Молодой человек, который служит писарем в одном селе, замолкает, немного обиженный, что не оценили его любезность.
Марика беспокойно посматривает на мужа; хочется ей позвать его: пусть посмотрит, пусть увидит, как много доброты в этих простых сердцах. А еще бы она шепнула ему: хорошо все же жить на свете. Однако не смотрит на нее Йошка, крепко задумался о чем-то.
Ференц Тот сидит немного поодаль от них, с другой стороны; раскрыл свою сумку, положил на колени, ест. Теперь на него смотрят люди, дивятся: куда столько еды влезает в этого невзрачного мужичонку. Будто рот у него — просто дырка, а то, что он туда кладет, проваливается в какую-то яму. В нем самом ничего не остается. Еще больше отощал Ферко, как вдова Пашкуй женой его стала.
Ну ничего, поправится потом на щавеле. А то и раньше.
А ест он вкусные вещи.
Например, сало, которое от дыма да от красного перца стало сверху такого цвета, как багровая роза, а внутри оно — светло-желтое. Слабо, видать, прокоптили, и под шкуркой оно немного затхлое. Руки у Ферко черные, как у арапа, зато хлеб белый как снег и рассыпчатый, тоже почти как снег.
Как ни стыдит себя Марика, как ни сердится, а хочется ей такого хлеба.
Ферко не смотрит в ее сторону: за всю дорогу не взглянул ни разу, как попали они в один вагон. Не мог же он от поезда отстать ради того, чтоб с бывшей своей невестой вместе не ехать… Но вот он вдруг делает громкий глоток, потом берет сумку и без лишних слов протягивает ее Марике.
— … — Не может ничего выговорить, потому что рот у него набит. Показывает: угощайся, мол.
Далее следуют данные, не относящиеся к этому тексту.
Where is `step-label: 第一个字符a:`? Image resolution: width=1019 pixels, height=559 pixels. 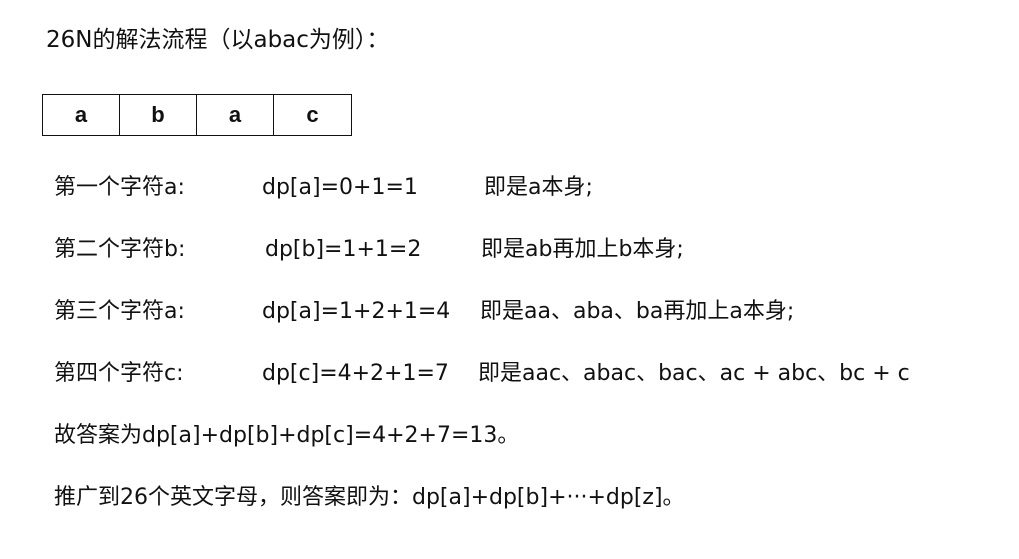
step-label: 第一个字符a: is located at coordinates (120, 188).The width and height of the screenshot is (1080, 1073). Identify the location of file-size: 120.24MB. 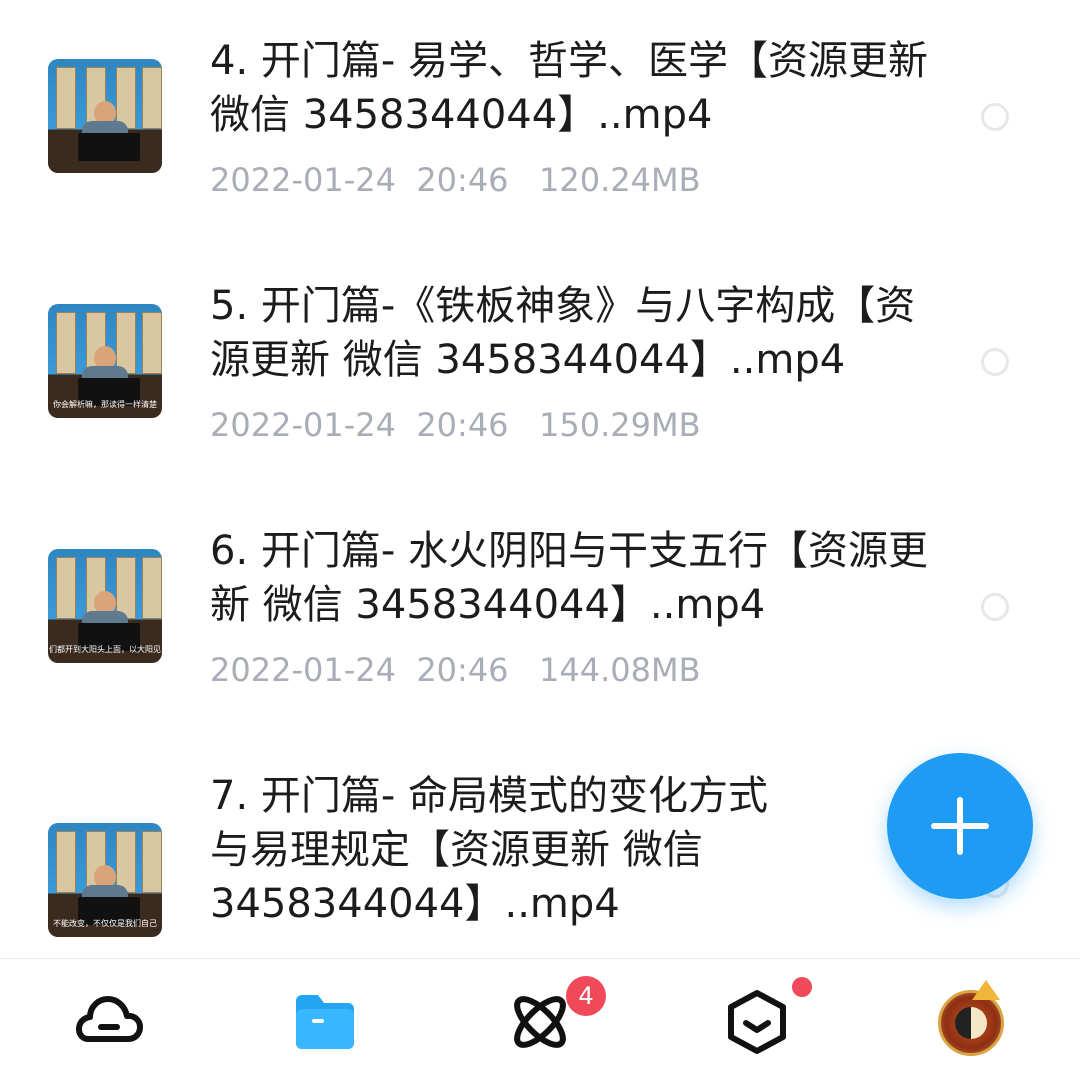
(620, 180).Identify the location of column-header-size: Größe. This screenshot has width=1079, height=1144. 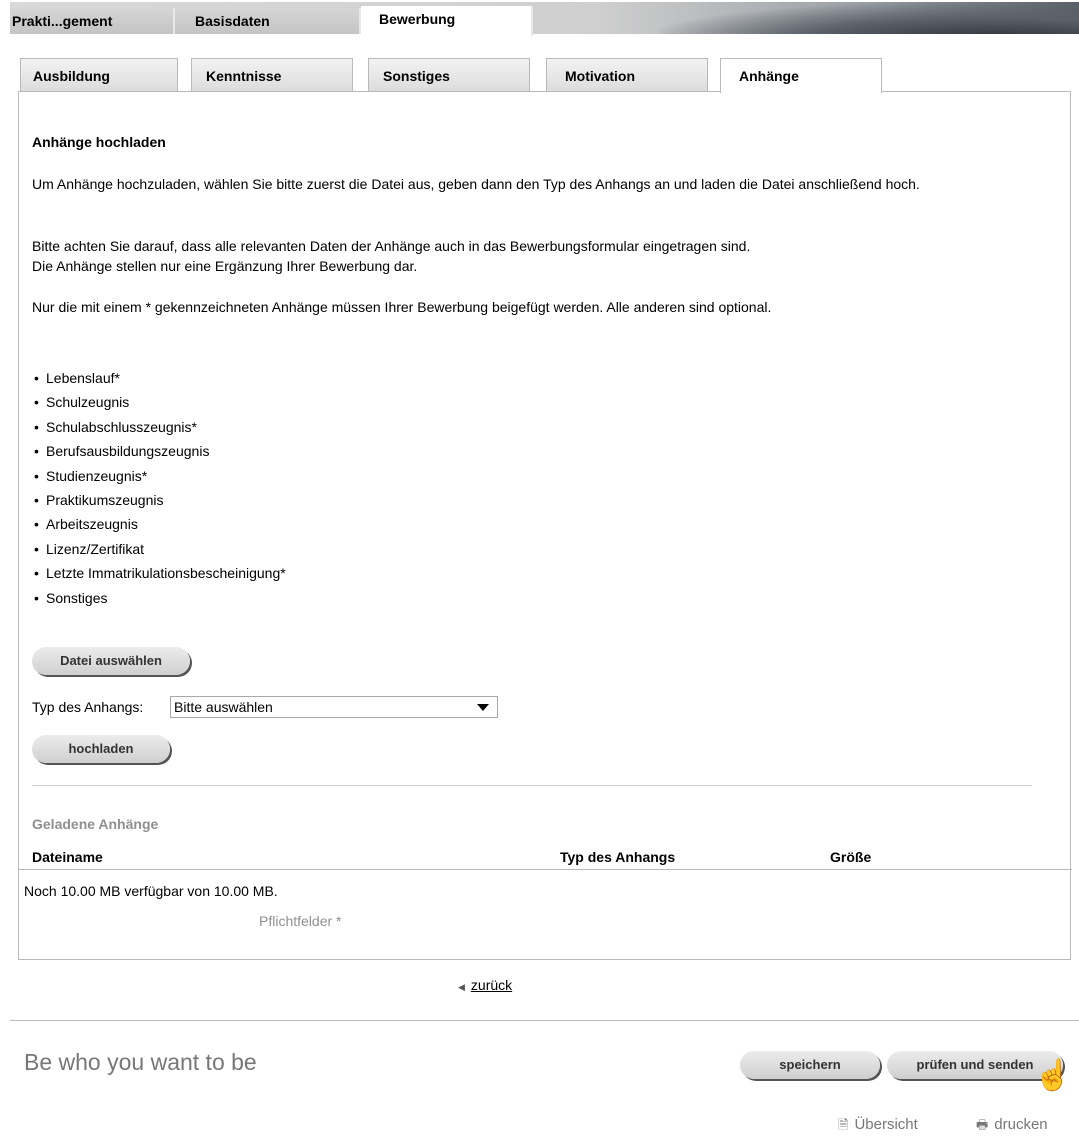
(851, 857).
Марика испуганно ищет глазами мужа; тот кивает улыбаясь; и Марике до того становится радостно, что чуть не смеется она вслух. Дрожащими руками берет котомку, устраивает удобно на коленях, отрезает кусочек сала. И ломтик хлеба к нему.
Так они и ехали в суд.
Уездным судьей оказался грузный черноволосый мужчина средних лет. Как только писарь выкрикнул их имена и они вошли в зал, судья помахал карандашом барышне-секретарше, та вскочила и стул подставила Марике. «Садитесь, пожалуйста», — сказала. Больше никого не усаживали, только Марику (да и стульев бы столько не нашлось). О, что за любезный человек этот судья… И точно: за какие-нибудь две минуты развязал тот узел, который в свое время завязан был секретарем правления.
Теперь она свободная женщина. Теперь принадлежит она тому, кого любит.
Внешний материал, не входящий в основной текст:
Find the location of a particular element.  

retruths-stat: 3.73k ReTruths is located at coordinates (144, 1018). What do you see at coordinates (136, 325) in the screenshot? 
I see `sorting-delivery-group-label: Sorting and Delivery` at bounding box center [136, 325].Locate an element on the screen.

Остается лишь пойти к секретарю и снова расписаться. Уже по-настоящему. На всю жизнь. Пока кто-нибудь из них не умрет: или она, или Йошка.
Теперь они будут связаны не только законом и церковью, но еще и ребенком, который скоро уж появится на свет как третий член семьи. А если считать еще свекровь, то четвертый.
Свекровь они считают обязательно и даже представить не могут, как бы жили без нее.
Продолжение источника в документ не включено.